If engineers end up connecting up more internet channels, sensors and actuators for large ML model training and deployment while continuing to tinkering with the model’s underlying code base, then from a control engineering perspective, they are setting up a fragile system that is prone to inducing cascading failures in the future. Engineers should IMO not be connecting up what amounts to self-learning spaghetti code for open-endedly learning and autonomously enacting changes in the real world. This, in my view, would be an engineering malpractice where practitioners are grossly negligent in preventing risks to humans living everywhere around the planet.
You can have hidden functional misalignments selected for through local interactions of code internal to the architecture with their embedded surroundings. Here are arguments I wrote on that:
A model can be trained to cause effects we deem functional but under different interactions with structural aspects of the training environment than we expected. Such a model’s intended effects are not robust to shifts of the distribution of input data received when the model is deployed in new environments. Example: in deployment this game agent ‘captures’ a wall rather than the coin it got trained to (incidentally next to the right-most wall).

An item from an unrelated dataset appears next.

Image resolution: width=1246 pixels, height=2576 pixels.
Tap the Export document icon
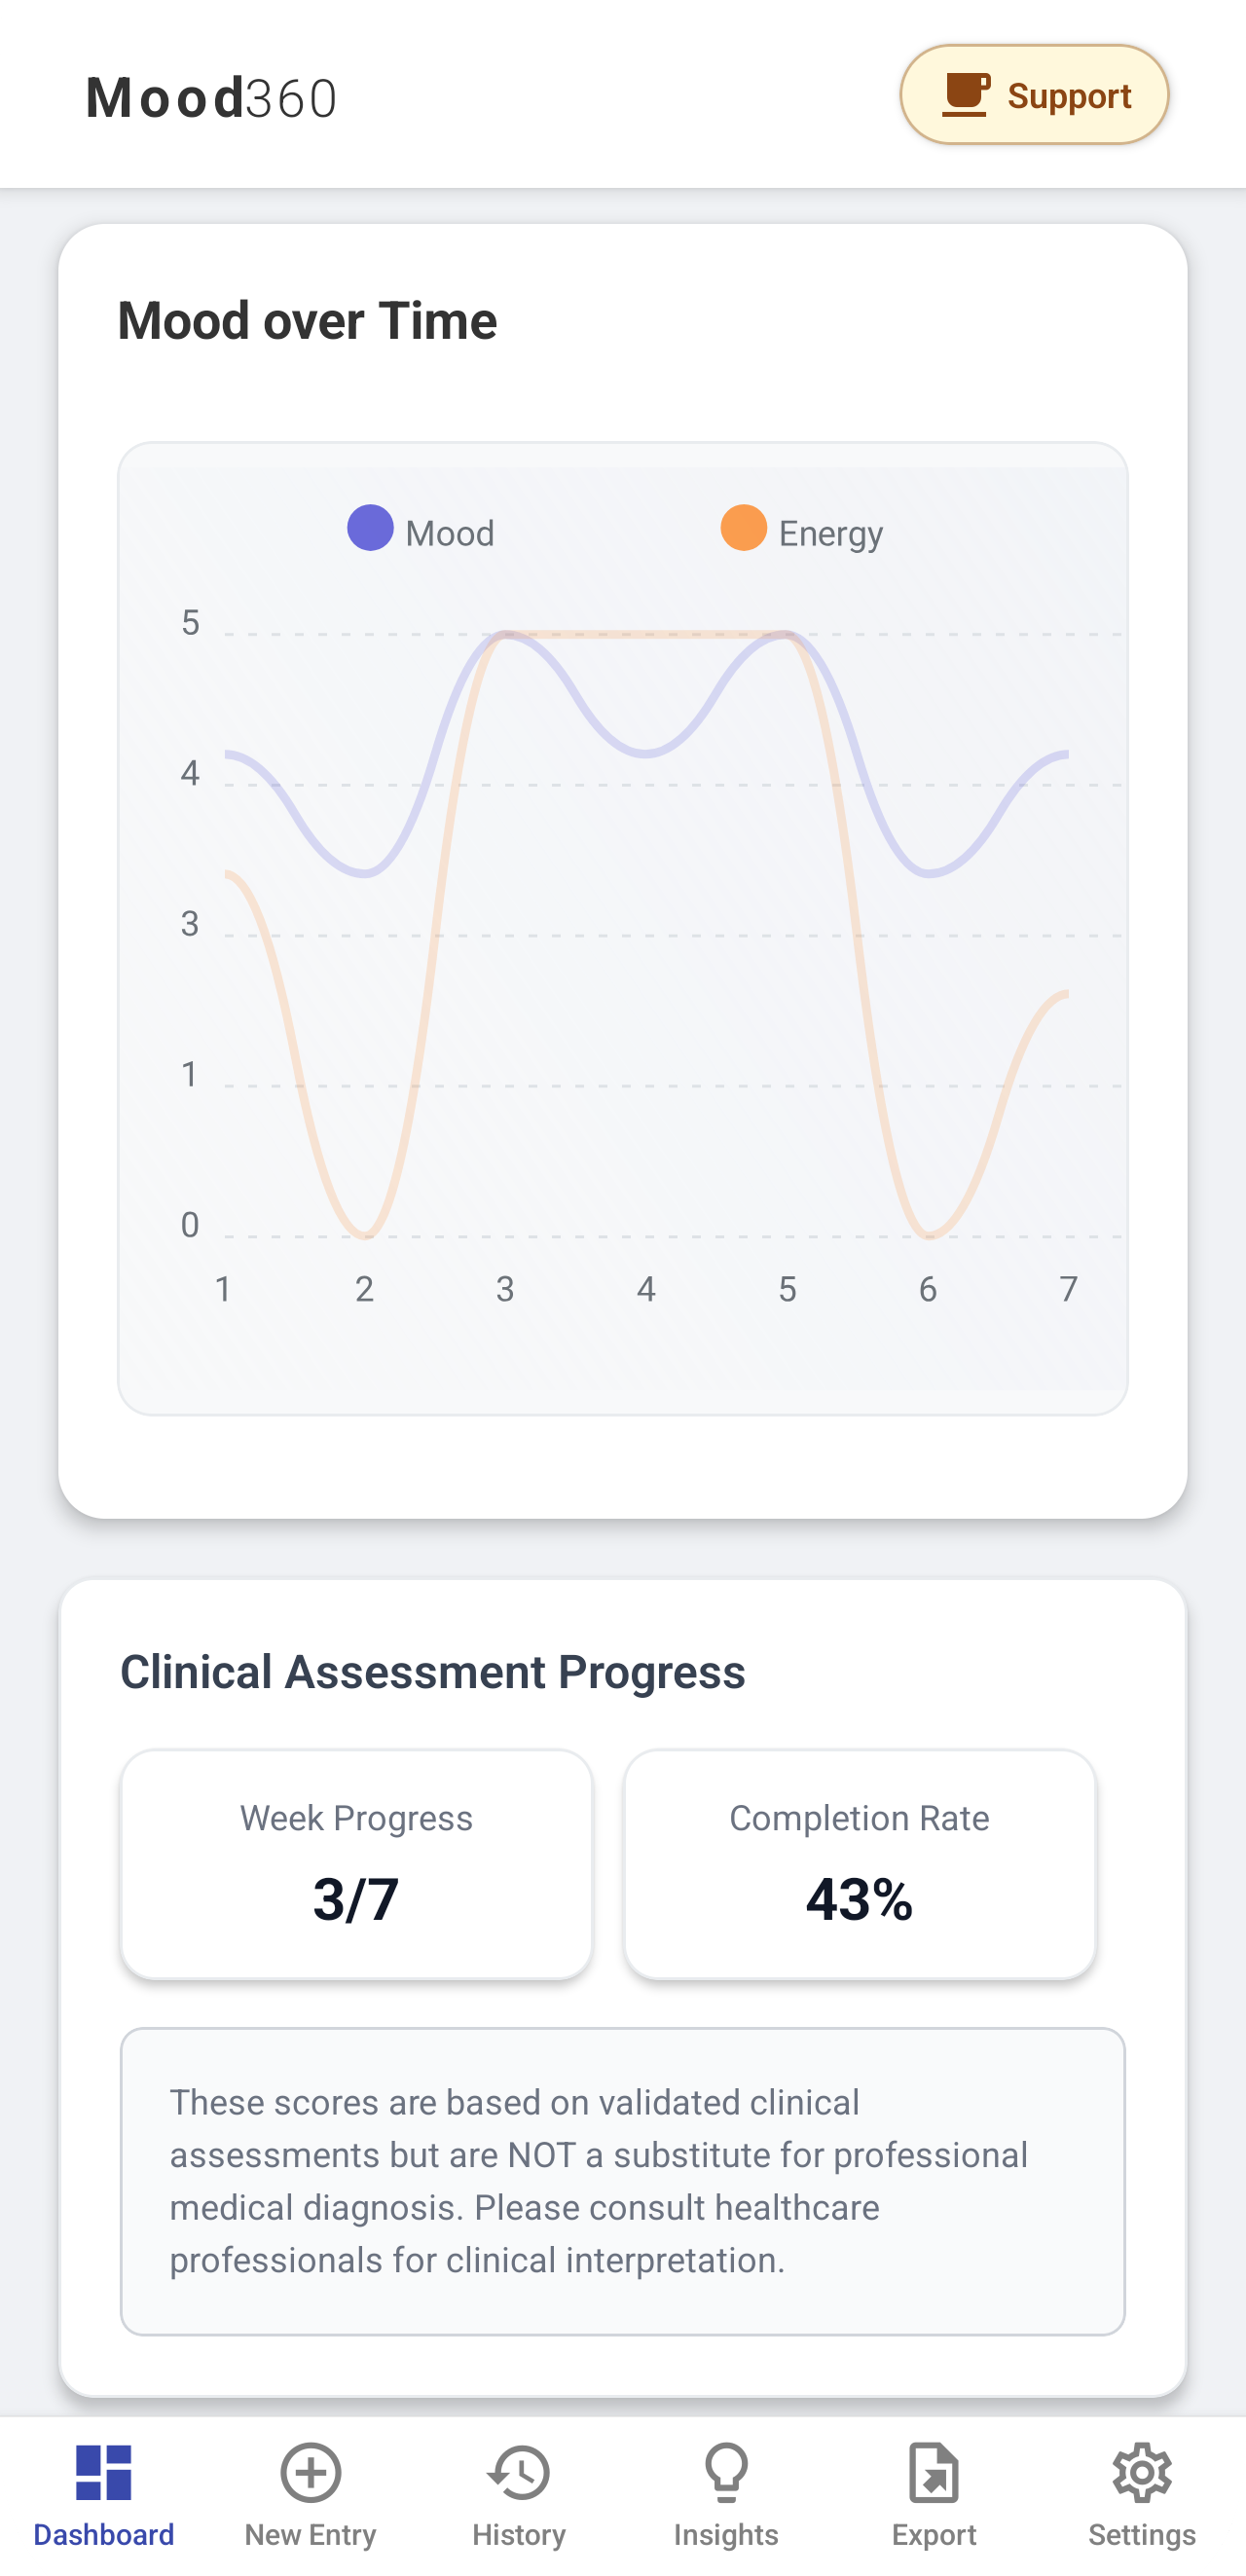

Compared to side-scroller games, real-life interactions are much more dimensionally complex. If we train a Deep RL model on a high-bandwidth stream of high-fidelity multimodal inputs from the physical environment in interaction with other agentic beings, we have no way of knowing whether any hidden causal structure got selected for and stays latent even during deployment test runs… until a rare set of interactions triggers it to cause outside effects that are out of line.
Core to the problem of goal misgeneralization in machine learning is that latent functions of internal code are being expressed under unknown interactions with the environment. A model that coherently overgeneralizes functional metrics over human contexts is concerning but trackable. Internal variance being selected to act out of line all over the place is not trackable.
Note that an ML model trains on signals that are coupled to existing local causal structures (as simulated on eg. localized servers or as sensed within local physical surroundings). Thus, the space of possible goal structures that can be selected for within an ML model is constrained by features that can be derived from data inputs received from local environments. Goals are locally selected for and thus partly non-orthogonal (cannot vary independently) with intelligence.
Not at all. I’m just saying that if any AI with external access would be considered dangerous, then the same AI without access should be considered dangerous as well.
The dynamite analogy was of course not meant to be a model for AI, I just wanted to point out that even an inert mass that in principle any child could play with without coming to harm is still considered dangerous, because under certain circumstances it will be harmful. Dynamite + fire = damage, dynamite w/o fire = still dangerous.
Your third argument seems to prove my point: An AI that seems aligned in the training environment turns out to be misaligned if applied outside of the training distribution. If that can happen, the AI should be considered dangerous, even if within the training distribution it shows no signs of it.
I’m saying that general-purpose ML architectures would develop especially dangerous capabilities by being trained in high-fidelity and high-bandwidth input-output interactions with the real outside world.